--- START OF Recorded information ---

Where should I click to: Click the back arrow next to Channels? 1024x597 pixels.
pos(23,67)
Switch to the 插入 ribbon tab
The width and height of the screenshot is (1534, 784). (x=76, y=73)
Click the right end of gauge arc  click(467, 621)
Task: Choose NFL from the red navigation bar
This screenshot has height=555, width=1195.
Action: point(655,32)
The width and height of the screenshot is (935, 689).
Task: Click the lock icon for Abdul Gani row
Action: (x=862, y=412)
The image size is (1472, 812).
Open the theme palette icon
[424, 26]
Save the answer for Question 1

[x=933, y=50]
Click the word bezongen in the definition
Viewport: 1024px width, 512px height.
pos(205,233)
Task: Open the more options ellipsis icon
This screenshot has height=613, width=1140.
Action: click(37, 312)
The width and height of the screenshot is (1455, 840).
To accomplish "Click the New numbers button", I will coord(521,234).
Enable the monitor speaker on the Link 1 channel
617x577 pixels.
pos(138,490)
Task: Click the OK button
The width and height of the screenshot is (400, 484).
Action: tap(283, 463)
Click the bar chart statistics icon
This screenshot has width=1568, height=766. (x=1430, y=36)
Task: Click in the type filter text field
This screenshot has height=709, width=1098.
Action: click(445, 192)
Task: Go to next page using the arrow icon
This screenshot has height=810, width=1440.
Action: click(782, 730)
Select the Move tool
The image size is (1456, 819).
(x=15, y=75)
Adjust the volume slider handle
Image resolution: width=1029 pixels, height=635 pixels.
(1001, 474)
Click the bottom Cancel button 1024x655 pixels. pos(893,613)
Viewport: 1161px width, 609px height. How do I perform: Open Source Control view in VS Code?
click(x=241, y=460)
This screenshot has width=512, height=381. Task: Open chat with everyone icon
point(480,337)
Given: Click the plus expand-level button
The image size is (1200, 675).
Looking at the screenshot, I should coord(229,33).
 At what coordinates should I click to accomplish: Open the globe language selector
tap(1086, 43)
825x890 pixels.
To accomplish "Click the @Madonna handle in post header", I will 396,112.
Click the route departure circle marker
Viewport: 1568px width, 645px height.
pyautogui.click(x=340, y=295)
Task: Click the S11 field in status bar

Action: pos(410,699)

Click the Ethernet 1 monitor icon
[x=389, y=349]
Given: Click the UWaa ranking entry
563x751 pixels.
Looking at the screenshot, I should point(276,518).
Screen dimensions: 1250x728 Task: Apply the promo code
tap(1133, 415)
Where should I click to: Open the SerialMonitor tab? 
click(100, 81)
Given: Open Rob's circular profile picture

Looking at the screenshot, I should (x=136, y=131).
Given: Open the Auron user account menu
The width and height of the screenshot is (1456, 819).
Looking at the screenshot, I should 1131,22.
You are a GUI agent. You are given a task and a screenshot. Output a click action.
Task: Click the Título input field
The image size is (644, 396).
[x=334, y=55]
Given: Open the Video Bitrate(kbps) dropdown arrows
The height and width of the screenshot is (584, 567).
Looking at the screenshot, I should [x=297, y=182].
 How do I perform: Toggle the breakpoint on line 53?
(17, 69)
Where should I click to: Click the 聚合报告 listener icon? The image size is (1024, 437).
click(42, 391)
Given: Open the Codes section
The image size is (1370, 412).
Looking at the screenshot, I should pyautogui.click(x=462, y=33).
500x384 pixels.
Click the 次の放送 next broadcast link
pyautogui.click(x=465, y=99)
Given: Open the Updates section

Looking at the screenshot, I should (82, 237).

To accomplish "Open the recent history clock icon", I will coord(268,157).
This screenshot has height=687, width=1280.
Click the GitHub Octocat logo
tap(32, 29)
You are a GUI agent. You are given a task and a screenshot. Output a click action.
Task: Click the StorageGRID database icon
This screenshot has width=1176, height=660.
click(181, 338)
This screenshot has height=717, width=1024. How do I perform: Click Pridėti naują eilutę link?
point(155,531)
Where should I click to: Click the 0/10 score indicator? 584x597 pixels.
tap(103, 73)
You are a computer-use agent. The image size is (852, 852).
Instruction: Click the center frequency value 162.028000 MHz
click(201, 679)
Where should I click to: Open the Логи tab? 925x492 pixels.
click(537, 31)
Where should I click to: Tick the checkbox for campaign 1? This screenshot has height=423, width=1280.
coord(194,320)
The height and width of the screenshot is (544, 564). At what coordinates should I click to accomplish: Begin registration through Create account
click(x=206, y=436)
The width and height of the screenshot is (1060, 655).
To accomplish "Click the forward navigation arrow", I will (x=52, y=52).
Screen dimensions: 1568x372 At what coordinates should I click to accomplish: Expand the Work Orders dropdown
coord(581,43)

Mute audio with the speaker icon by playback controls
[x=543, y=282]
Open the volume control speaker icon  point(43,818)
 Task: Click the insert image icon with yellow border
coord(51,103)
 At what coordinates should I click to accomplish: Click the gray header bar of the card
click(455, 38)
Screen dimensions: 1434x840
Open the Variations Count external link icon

--- END OF Recorded information ---

> _What needs to be done_:
Convert the lines of the records above into a numbered list, leaving out any blank lines, and cover every record.

> _Result for this task_:
1. Where should I click to: Click the back arrow next to Channels? 1024x597 pixels.
2. pos(23,67)
3. Switch to the 插入 ribbon tab
4. The width and height of the screenshot is (1534, 784). (x=76, y=73)
5. Click the right end of gauge arc  click(467, 621)
6. Task: Choose NFL from the red navigation bar
7. This screenshot has height=555, width=1195.
8. Action: point(655,32)
9. The width and height of the screenshot is (935, 689).
10. Task: Click the lock icon for Abdul Gani row
11. Action: (x=862, y=412)
12. The image size is (1472, 812).
13. Open the theme palette icon
14. [424, 26]
15. Save the answer for Question 1
16. [x=933, y=50]
17. Click the word bezongen in the definition
18. Viewport: 1024px width, 512px height.
19. pos(205,233)
20. Task: Open the more options ellipsis icon
21. This screenshot has height=613, width=1140.
22. Action: click(37, 312)
23. The width and height of the screenshot is (1455, 840).
24. To accomplish "Click the New numbers button", I will coord(521,234).
25. Enable the monitor speaker on the Link 1 channel
26. 617x577 pixels.
27. pos(138,490)
28. Task: Click the OK button
29. The width and height of the screenshot is (400, 484).
30. Action: tap(283, 463)
31. Click the bar chart statistics icon
32. This screenshot has width=1568, height=766. (x=1430, y=36)
33. Task: Click in the type filter text field
34. This screenshot has height=709, width=1098.
35. Action: click(445, 192)
36. Task: Go to next page using the arrow icon
37. This screenshot has height=810, width=1440.
38. Action: click(782, 730)
39. Select the Move tool
40. The image size is (1456, 819).
41. (x=15, y=75)
42. Adjust the volume slider handle
43. Image resolution: width=1029 pixels, height=635 pixels.
44. (1001, 474)
45. Click the bottom Cancel button 1024x655 pixels. pos(893,613)
46. Viewport: 1161px width, 609px height. How do I perform: Open Source Control view in VS Code?
47. click(x=241, y=460)
48. This screenshot has width=512, height=381. Task: Open chat with everyone icon
49. point(480,337)
50. Given: Click the plus expand-level button
51. The image size is (1200, 675).
52. Looking at the screenshot, I should coord(229,33).
53.  At what coordinates should I click to accomplish: Open the globe language selector
54. tap(1086, 43)
55. 825x890 pixels.
56. To accomplish "Click the @Madonna handle in post header", I will 396,112.
57. Click the route departure circle marker
58. Viewport: 1568px width, 645px height.
59. pyautogui.click(x=340, y=295)
60. Task: Click the S11 field in status bar
61. Action: pos(410,699)
62. Click the Ethernet 1 monitor icon
63. [x=389, y=349]
64. Given: Click the UWaa ranking entry
65. 563x751 pixels.
66. Looking at the screenshot, I should point(276,518).
67. Screen dimensions: 1250x728 Task: Apply the promo code
68. tap(1133, 415)
69. Where should I click to: Open the SerialMonitor tab? 
70. click(100, 81)
71. Given: Open Rob's circular profile picture
72. Looking at the screenshot, I should (x=136, y=131).
73. Given: Open the Auron user account menu
74. The width and height of the screenshot is (1456, 819).
75. Looking at the screenshot, I should 1131,22.
76. You are a GUI agent. You are given a task and a screenshot. Output a click action.
77. Task: Click the Título input field
78. The image size is (644, 396).
79. [x=334, y=55]
80. Given: Open the Video Bitrate(kbps) dropdown arrows
81. The height and width of the screenshot is (584, 567).
82. Looking at the screenshot, I should [x=297, y=182].
83.  How do I perform: Toggle the breakpoint on line 53?
84. (17, 69)
85. Where should I click to: Click the 聚合报告 listener icon? The image size is (1024, 437).
86. click(42, 391)
87. Given: Open the Codes section
88. The image size is (1370, 412).
89. Looking at the screenshot, I should pyautogui.click(x=462, y=33).
90. 500x384 pixels.
91. Click the 次の放送 next broadcast link
92. pyautogui.click(x=465, y=99)
93. Given: Open the Updates section
94. Looking at the screenshot, I should (82, 237).
95. To accomplish "Open the recent history clock icon", I will coord(268,157).
96. This screenshot has height=687, width=1280.
97. Click the GitHub Octocat logo
98. tap(32, 29)
99. You are a GUI agent. You are given a task and a screenshot. Output a click action.
100. Task: Click the StorageGRID database icon
101. This screenshot has width=1176, height=660.
102. click(181, 338)
103. This screenshot has height=717, width=1024. How do I perform: Click Pridėti naują eilutę link?
104. point(155,531)
105. Where should I click to: Click the 0/10 score indicator? 584x597 pixels.
106. tap(103, 73)
107. You are a computer-use agent. The image size is (852, 852).
108. Instruction: Click the center frequency value 162.028000 MHz
109. click(201, 679)
110. Where should I click to: Open the Логи tab? 925x492 pixels.
111. click(537, 31)
112. Where should I click to: Tick the checkbox for campaign 1? This screenshot has height=423, width=1280.
113. coord(194,320)
114. The height and width of the screenshot is (544, 564). At what coordinates should I click to accomplish: Begin registration through Create account
115. click(x=206, y=436)
116. The width and height of the screenshot is (1060, 655).
117. To accomplish "Click the forward navigation arrow", I will (x=52, y=52).
118. Screen dimensions: 1568x372 At what coordinates should I click to accomplish: Expand the Work Orders dropdown
119. coord(581,43)
120. Mute audio with the speaker icon by playback controls
121. [x=543, y=282]
122. Open the volume control speaker icon  point(43,818)
123.  Task: Click the insert image icon with yellow border
124. coord(51,103)
125.  At what coordinates should I click to accomplish: Click the gray header bar of the card
126. click(455, 38)
127. Screen dimensions: 1434x840
128. Open the Variations Count external link icon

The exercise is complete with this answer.